**WHAT YOU ARE ASKED TO DO:**
The entries below contain a line with "Task: Click the power icon beside Выйти" and a line with "The width and height of the screenshot is (796, 623).". Quote exactly those two lines and all lines between them.

:::::

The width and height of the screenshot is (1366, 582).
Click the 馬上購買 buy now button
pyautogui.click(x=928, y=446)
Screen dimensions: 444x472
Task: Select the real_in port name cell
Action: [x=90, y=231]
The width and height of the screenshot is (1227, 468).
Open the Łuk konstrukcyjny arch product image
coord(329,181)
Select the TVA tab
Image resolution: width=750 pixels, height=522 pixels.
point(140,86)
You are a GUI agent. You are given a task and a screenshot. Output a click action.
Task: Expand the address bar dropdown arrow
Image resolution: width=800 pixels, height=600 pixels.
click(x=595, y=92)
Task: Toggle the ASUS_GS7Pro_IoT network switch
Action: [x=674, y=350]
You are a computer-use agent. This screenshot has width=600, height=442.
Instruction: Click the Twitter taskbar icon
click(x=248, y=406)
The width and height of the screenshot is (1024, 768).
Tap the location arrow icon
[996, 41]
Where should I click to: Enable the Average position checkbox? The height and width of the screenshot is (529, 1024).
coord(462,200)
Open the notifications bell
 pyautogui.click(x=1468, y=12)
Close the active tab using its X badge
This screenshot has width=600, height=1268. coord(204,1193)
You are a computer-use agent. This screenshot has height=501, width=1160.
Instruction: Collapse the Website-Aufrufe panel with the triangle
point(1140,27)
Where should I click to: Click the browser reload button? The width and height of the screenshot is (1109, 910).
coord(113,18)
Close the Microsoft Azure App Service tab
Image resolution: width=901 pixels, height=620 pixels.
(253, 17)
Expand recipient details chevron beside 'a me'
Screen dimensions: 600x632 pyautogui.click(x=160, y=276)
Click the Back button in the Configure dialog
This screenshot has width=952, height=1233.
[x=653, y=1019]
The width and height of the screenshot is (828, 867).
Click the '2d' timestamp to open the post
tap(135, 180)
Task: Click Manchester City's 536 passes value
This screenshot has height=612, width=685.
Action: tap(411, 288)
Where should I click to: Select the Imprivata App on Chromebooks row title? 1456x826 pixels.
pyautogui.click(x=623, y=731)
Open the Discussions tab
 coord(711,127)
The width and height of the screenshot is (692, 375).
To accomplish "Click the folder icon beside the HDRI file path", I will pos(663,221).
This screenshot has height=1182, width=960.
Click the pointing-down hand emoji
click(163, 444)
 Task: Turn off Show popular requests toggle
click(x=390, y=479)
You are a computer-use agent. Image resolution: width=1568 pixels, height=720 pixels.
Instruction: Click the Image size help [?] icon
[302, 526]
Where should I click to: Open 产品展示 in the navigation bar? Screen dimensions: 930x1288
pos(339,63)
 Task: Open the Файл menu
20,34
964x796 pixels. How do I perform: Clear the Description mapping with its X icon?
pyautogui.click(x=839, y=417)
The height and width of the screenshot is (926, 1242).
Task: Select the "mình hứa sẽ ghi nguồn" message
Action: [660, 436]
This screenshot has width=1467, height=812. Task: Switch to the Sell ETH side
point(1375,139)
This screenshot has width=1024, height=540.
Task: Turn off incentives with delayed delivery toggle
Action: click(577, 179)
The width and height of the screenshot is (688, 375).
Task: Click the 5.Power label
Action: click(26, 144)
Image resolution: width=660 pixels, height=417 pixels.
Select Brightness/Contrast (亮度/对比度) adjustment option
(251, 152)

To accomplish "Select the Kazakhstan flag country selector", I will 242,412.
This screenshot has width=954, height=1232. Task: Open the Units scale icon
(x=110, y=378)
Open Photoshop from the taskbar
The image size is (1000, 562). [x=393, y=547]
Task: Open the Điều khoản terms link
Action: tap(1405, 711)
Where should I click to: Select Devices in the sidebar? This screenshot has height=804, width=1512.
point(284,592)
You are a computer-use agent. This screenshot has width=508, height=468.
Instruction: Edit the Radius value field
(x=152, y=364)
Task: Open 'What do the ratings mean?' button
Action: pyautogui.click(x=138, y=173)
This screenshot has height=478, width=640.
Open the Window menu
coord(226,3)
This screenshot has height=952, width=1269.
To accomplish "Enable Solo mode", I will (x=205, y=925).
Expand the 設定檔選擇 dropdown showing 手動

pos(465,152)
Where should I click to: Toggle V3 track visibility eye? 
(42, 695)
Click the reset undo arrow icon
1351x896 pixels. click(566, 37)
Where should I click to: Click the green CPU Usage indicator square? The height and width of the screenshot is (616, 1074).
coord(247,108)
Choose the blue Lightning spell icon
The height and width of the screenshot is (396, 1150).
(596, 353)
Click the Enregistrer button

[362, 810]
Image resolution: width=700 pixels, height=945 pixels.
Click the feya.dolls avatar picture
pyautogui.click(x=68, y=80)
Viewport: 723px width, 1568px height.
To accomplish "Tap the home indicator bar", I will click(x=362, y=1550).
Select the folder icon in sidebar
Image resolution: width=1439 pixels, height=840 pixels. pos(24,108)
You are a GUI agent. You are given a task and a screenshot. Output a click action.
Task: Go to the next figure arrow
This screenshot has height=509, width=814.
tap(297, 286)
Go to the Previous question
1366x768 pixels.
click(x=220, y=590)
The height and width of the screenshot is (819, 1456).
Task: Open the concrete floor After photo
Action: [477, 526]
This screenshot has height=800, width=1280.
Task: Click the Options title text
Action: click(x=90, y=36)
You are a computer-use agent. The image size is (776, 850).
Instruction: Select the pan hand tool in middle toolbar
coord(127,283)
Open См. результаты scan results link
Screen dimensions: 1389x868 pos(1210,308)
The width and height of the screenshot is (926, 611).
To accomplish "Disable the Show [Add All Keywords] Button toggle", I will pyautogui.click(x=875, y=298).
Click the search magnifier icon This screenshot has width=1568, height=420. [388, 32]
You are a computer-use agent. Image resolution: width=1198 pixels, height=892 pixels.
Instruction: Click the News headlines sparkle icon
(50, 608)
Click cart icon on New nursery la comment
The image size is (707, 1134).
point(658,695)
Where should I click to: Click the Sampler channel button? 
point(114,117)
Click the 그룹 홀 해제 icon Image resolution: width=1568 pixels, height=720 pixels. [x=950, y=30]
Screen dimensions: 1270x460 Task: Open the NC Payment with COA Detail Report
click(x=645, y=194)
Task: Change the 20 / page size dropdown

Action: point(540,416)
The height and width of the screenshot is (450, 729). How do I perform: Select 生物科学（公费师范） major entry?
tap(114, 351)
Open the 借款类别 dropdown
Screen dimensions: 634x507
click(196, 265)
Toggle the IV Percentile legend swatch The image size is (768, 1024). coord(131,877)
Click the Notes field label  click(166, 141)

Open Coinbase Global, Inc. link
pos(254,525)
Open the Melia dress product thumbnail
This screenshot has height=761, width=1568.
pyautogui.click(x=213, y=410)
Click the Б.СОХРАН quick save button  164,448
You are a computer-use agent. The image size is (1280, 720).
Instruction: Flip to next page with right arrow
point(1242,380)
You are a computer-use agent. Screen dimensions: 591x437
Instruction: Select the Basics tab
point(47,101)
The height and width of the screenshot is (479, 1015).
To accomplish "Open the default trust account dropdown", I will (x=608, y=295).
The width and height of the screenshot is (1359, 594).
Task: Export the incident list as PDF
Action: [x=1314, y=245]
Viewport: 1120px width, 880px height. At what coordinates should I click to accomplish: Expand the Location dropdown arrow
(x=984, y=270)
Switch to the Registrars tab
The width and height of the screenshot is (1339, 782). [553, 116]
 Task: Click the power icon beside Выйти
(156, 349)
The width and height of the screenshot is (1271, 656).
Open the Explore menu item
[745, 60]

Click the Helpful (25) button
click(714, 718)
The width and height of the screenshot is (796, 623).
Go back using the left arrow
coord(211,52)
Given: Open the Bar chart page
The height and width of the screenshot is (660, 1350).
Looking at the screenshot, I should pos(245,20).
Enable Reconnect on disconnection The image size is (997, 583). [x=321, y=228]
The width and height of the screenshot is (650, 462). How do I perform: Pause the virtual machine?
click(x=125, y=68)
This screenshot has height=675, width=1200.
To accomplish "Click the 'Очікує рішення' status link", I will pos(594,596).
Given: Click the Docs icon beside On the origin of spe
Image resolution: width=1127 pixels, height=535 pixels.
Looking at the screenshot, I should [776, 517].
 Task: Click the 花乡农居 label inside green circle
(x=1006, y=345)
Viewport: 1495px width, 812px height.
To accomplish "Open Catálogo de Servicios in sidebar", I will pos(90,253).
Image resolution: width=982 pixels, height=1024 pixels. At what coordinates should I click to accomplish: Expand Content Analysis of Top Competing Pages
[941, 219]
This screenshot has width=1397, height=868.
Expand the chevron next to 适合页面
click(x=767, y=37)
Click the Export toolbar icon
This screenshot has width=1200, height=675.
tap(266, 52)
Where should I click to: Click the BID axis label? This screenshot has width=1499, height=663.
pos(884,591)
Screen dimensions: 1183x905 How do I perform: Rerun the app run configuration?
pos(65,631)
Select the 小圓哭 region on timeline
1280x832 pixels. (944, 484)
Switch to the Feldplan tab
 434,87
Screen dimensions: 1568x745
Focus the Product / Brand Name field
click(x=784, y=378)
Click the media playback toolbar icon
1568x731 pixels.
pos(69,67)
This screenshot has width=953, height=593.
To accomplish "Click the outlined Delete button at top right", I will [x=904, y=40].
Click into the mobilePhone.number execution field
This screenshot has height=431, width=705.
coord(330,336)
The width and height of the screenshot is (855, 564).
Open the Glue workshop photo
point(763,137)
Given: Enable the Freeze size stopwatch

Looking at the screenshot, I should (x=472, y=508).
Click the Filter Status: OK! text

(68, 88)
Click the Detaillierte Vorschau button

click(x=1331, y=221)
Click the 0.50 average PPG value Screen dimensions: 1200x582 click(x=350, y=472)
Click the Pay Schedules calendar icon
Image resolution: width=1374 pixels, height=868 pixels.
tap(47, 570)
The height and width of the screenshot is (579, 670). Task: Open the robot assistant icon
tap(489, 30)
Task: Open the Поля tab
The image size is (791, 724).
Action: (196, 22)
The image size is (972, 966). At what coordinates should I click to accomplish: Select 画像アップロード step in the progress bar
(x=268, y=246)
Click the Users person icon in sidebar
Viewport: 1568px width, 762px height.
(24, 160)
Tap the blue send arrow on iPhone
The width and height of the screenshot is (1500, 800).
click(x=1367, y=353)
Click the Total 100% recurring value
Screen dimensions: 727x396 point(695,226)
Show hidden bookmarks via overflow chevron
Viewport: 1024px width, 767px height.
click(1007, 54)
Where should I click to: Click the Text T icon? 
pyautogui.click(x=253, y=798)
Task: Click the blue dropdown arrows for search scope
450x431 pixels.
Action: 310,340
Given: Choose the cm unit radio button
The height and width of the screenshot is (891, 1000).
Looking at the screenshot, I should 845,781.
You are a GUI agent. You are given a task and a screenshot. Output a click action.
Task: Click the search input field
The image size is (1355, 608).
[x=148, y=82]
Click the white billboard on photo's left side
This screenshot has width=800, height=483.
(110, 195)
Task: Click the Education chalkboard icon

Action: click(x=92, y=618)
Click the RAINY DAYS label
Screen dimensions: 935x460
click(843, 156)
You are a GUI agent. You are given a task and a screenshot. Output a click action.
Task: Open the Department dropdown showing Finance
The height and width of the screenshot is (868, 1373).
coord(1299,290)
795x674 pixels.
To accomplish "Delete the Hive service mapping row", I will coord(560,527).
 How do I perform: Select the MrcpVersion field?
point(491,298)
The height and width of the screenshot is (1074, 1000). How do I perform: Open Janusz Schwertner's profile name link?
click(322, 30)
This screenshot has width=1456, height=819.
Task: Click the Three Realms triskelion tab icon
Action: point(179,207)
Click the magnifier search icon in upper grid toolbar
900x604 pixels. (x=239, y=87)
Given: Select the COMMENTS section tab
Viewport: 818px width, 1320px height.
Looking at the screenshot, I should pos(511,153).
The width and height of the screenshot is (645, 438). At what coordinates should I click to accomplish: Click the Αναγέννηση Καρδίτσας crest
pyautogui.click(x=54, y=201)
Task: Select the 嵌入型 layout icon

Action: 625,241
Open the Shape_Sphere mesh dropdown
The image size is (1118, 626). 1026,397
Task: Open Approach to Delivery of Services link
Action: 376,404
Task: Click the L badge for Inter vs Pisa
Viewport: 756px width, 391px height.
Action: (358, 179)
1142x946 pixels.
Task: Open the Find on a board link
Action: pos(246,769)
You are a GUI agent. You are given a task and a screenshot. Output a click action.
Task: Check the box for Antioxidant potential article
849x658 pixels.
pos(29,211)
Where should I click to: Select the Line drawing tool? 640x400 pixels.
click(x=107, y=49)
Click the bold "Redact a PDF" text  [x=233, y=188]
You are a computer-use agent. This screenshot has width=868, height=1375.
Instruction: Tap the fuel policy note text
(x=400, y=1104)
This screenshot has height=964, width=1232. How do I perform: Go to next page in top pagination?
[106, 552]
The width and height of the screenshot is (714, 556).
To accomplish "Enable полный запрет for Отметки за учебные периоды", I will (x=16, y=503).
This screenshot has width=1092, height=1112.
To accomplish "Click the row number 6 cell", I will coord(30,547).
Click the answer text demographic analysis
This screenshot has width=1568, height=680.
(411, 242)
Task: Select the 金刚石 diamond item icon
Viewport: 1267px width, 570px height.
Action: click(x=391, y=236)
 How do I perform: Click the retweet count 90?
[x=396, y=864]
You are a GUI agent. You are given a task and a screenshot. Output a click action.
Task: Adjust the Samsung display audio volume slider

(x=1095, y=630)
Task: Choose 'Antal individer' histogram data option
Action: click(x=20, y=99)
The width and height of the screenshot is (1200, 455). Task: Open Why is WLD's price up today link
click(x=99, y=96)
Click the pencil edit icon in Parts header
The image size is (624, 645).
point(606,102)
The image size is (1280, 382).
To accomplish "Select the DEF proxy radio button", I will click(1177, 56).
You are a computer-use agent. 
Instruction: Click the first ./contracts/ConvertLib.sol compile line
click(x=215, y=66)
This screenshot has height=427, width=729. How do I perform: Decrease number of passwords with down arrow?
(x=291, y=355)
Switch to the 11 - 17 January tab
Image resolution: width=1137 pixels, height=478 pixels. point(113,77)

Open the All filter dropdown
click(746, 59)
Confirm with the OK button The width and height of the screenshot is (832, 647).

:::::

**OUTPUT FOR THIS EXERCISE:**
 Task: Click the power icon beside Выйти
(156, 349)
The width and height of the screenshot is (1271, 656).
Open the Explore menu item
[745, 60]

Click the Helpful (25) button
click(714, 718)
The width and height of the screenshot is (796, 623).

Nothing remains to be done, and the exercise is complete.